Let’s generate some synthetic observations and two corresponding synthetic forecasts.

[2]:
# Create observations for 100 dates
obs = 10 * np.random.random((100, 100))
obs = xr.DataArray(
    data=obs,
    dims=["time", "x"],
    coords={"time": pd.date_range("2023-01-01", "2023-04-10"), "x": np.arange(0, 100)}
)

# Create forecasts for 7 lead days
fcst = xr.DataArray(data=[1]*7, dims="lead_day", coords={"lead_day": np.arange(1, 8)})
fcst = fcst * obs

# Create two synthetic forecasts that are based on the observations + noise
fcst_a = fcst + skewnorm.rvs(4, size=(7, 100, 100))
fcst_b = fcst + skewnorm.rvs(1, size=(7, 100, 100))

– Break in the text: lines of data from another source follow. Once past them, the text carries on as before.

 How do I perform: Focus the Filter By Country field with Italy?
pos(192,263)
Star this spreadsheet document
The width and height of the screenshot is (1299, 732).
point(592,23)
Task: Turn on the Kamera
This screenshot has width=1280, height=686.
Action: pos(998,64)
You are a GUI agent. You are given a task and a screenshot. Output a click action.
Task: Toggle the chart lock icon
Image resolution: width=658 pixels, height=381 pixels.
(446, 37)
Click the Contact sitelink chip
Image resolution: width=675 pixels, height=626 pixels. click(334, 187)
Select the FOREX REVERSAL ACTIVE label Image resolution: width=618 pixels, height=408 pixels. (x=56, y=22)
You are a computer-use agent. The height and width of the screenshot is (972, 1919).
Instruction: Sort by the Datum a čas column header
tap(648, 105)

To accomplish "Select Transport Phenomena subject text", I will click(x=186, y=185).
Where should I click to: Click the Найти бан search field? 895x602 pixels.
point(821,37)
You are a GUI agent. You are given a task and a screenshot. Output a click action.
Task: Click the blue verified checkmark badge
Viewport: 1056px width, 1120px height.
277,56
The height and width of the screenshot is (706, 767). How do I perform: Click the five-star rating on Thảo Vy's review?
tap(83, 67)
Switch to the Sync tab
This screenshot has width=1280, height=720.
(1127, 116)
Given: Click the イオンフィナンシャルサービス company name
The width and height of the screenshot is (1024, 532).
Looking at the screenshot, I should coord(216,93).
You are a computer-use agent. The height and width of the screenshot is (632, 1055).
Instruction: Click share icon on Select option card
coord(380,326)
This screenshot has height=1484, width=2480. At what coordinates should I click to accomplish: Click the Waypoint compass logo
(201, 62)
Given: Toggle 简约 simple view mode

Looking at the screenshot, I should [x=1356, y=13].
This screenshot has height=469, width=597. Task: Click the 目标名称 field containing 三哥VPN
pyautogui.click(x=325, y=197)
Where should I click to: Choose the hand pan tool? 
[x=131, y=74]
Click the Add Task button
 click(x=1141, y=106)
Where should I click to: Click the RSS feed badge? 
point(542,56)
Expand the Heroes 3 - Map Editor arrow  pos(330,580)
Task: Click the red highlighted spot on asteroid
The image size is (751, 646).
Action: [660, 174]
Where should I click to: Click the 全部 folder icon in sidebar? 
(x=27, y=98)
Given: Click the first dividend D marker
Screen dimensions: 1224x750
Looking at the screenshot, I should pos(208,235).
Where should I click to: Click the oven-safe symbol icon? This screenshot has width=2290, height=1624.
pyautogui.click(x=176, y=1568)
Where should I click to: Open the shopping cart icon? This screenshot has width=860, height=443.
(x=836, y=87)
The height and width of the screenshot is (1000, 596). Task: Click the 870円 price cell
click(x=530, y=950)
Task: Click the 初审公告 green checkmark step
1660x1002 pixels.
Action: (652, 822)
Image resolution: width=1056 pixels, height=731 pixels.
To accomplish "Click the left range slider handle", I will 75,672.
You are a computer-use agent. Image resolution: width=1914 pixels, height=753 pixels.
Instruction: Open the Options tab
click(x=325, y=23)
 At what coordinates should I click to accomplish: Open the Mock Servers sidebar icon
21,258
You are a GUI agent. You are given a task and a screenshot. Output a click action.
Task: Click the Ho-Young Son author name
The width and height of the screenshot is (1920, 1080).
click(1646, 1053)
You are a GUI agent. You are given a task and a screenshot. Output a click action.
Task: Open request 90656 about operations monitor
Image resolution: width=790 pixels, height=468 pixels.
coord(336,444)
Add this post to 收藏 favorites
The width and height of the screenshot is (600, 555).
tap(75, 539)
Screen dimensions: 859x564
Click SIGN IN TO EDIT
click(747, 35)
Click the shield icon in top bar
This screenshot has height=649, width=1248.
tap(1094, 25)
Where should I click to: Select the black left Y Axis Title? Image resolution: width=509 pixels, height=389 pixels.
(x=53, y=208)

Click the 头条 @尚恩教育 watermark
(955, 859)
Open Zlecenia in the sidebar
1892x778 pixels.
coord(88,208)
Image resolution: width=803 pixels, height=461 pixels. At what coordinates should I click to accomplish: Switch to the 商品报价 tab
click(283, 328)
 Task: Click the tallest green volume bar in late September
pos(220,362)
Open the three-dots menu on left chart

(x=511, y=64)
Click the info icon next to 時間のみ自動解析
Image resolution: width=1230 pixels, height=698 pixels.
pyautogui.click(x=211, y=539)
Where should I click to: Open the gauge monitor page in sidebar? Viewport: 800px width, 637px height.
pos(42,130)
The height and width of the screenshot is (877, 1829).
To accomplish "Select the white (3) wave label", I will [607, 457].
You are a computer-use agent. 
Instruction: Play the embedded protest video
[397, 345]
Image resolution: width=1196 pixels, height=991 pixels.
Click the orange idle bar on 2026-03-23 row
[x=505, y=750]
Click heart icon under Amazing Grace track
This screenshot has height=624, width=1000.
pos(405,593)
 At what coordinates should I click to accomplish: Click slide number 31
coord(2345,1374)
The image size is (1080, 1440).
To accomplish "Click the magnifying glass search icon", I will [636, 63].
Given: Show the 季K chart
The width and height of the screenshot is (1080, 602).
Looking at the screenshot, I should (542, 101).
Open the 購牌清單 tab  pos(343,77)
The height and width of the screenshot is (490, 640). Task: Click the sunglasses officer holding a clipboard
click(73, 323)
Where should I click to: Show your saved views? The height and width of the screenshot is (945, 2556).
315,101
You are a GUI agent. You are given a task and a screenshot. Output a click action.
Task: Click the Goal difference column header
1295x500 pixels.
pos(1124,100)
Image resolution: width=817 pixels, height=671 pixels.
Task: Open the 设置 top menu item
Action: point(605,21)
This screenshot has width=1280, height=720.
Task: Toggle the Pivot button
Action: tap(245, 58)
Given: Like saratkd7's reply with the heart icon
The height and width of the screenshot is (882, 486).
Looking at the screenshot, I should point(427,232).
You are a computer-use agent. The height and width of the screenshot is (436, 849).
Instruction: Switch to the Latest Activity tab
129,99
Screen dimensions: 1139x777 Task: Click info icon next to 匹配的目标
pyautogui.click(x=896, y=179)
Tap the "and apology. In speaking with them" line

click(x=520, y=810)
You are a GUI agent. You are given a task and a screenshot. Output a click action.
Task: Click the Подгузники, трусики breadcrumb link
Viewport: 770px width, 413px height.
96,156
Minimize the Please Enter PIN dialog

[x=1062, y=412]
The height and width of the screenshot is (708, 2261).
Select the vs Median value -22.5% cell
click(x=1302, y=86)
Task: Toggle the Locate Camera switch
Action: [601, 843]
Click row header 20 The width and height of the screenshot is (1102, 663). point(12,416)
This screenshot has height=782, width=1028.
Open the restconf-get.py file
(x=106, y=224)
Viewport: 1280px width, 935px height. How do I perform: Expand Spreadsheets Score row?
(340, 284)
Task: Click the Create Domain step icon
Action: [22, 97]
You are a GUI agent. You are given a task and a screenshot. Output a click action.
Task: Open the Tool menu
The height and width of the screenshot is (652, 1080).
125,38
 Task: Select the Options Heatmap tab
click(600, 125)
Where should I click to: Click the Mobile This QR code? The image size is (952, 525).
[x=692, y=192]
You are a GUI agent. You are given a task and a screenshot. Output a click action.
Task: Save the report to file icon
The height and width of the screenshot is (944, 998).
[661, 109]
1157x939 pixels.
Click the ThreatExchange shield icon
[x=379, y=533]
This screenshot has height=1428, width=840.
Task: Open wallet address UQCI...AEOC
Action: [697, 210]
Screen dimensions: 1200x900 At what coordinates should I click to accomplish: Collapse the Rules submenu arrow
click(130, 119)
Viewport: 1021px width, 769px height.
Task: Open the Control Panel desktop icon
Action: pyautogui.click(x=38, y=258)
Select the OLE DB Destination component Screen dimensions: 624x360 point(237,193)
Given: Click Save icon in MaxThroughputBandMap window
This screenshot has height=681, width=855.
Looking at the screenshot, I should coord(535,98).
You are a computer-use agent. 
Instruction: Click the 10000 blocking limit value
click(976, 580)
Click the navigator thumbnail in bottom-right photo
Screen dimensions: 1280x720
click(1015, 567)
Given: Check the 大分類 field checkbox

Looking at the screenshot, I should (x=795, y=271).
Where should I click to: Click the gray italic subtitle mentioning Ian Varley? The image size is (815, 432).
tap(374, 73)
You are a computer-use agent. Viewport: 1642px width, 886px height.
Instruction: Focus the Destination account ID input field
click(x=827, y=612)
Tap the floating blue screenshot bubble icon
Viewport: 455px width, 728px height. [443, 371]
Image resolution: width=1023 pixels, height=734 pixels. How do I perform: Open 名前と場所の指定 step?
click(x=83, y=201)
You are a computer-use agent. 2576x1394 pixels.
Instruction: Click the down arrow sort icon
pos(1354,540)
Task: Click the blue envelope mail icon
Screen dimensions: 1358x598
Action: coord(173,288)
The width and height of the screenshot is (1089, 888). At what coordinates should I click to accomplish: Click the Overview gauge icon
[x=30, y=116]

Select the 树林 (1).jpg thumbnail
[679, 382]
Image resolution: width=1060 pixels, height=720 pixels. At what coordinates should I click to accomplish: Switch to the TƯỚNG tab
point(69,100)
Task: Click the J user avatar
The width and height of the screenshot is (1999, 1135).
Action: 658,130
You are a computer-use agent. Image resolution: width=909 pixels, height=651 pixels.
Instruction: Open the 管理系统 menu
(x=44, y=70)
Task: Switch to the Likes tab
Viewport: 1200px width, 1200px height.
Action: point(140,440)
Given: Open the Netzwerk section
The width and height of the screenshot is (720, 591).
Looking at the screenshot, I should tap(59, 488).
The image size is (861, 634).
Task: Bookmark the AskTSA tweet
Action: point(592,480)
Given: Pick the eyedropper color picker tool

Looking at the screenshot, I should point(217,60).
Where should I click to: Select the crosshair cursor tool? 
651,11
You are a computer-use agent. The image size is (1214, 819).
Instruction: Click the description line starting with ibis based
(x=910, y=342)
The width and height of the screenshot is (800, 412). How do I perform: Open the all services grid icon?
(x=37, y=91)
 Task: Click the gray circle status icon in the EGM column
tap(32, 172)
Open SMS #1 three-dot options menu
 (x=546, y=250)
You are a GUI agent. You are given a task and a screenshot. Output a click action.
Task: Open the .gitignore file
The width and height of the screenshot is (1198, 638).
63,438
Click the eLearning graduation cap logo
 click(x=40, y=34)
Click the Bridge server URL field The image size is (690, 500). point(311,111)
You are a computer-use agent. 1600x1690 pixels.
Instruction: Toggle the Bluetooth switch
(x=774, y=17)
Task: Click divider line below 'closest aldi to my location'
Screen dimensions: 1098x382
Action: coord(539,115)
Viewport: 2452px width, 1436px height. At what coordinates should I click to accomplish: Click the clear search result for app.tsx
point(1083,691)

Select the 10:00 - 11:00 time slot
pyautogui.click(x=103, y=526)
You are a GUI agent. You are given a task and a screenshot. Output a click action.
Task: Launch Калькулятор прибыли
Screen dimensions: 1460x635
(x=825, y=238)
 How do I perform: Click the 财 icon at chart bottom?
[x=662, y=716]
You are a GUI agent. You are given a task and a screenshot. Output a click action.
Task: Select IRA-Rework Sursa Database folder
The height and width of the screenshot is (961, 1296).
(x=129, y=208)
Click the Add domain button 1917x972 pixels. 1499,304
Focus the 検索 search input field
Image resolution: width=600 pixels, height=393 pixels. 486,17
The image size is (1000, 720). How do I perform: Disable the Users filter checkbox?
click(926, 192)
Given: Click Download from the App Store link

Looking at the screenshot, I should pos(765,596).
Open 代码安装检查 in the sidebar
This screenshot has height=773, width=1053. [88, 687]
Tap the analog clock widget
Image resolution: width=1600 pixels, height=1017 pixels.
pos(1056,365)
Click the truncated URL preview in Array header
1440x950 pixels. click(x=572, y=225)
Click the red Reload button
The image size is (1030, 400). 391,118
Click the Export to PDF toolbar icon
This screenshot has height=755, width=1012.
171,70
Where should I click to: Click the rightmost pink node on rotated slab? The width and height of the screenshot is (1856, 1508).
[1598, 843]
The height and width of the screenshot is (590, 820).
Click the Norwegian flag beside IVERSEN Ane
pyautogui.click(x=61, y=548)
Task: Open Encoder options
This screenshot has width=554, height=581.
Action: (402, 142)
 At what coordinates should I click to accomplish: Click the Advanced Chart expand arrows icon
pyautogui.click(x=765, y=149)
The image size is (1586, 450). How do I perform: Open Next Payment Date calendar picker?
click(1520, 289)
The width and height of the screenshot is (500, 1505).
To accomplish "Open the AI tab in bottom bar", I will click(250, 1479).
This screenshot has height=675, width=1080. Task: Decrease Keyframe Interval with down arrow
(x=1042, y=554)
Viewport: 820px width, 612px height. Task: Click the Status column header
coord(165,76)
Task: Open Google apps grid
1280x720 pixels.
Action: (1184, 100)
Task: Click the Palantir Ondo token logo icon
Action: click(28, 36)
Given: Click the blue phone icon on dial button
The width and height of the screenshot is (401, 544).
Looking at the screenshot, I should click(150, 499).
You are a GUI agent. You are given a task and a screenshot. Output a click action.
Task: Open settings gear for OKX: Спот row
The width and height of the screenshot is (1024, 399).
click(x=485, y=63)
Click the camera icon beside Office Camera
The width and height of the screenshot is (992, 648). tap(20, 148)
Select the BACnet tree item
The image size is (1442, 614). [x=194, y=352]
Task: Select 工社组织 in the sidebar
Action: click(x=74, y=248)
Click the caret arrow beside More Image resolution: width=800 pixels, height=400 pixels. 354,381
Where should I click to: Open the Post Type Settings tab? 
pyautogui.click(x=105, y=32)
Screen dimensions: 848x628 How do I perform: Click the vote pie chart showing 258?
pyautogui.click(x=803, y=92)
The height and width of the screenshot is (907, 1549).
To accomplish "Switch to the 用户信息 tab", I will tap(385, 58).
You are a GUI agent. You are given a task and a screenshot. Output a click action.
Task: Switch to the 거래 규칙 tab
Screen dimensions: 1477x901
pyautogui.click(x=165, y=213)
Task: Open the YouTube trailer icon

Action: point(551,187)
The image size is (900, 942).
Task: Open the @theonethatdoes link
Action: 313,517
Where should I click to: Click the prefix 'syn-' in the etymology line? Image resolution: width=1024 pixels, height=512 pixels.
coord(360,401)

We next calculate the MSE for our two forecast systems.

[3]:
fcst_a_mse = mse(fcst_a, obs, preserve_dims=["time", "lead_day"])
fcst_b_mse = mse(fcst_b, obs, preserve_dims=["time", "lead_day"])
diff = fcst_a_mse - fcst_b_mse

For the DM test statistic, we need to define the value of lag h for our timeseries. For each timeseries of score differences of h-step ahead forecasts, we ask, “How many observations of the phenomenon will be made between making the forecast and having the observation that will validate the forecast?”

For example, suppose that the phenomenon is afternoon precipitation accumulation in New Zealand (00 UTC to 06 UTC each day). Then a forecast for Day+1 that is issued at 03 UTC on Day+0 will be a 2-ahead forecast, since Day+0 and Day+1 accumulations must be observed before the forecast can be verified. On the other hand, a forecast for Day+1 issued at 09 UTC on Day+0 will be a 1-step ahead forecast.

For our synthetic example, let’s assume that diff is the difference in MSE for maximum temperature forecasts. Let’s assume that there will be only two maximum temperature observations observed before the lead day 1 forecast, so the lead day 1 forecast is considered a 2-step ahead forecast, a lead day 2 forecast is considered a 3-step ahead forecast, and so on.

The value of h for each timeseries in the array needs to be specified in one of the sets of coordinates. We will add h coords to diff, our timeseries of differences in MSE.

[4]:
diff = diff.assign_coords(h=("lead_day", [2, 3, 4, 5, 6, 7, 8]))

We’re now ready to calculate the DM test statistic!

[5]:
dm_result = statistical_tests.diebold_mariano(diff, "lead_day", "h")
dm_result
[5]:
<xarray.Dataset>
Dimensions:          (lead_day: 7)
Coordinates:
  * lead_day         (lead_day) int64 1 2 3 4 5 6 7
Data variables:
    mean             (lead_day) float64 0.01582 -0.002308 ... 0.009162 0.008215
    dm_test_stat     (lead_day) float64 0.7692 -0.1241 -0.4839 ... 0.5187 0.4419
    timeseries_len   (lead_day) int64 100 100 100 100 100 100 100
    confidence_gt_0  (lead_day) float64 0.7791 0.4506 0.3142 ... 0.698 0.6707
    ci_upper         (lead_day) float64 0.05612 0.03414 ... 0.04378 0.04465
    ci_lower         (lead_day) float64 -0.02449 -0.03875 ... -0.02545 -0.02822

In the output above you’ll see

  • “mean”: the mean value for each timeseries, ignoring NaNs

  • “dm_test_stat”: the modified Diebold-Mariano test statistic for each timeseries

  • “timeseries_len”: the length of each timeseries, with NaNs removed.

  • “confidence_gt_0”: the confidence that the mean value of the population is greater than zero, based on the specified statistic_distribution argument. In this example, it tells us the confidence that fcst_b performed better than fcst_a (based on the MSE) for each lead day.

  • “ci_upper”: the upper end point of a confidence interval about the mean at specified confidence_level.

  • “ci_lower”: the lower end point of a confidence interval about the mean at specified confidence_level.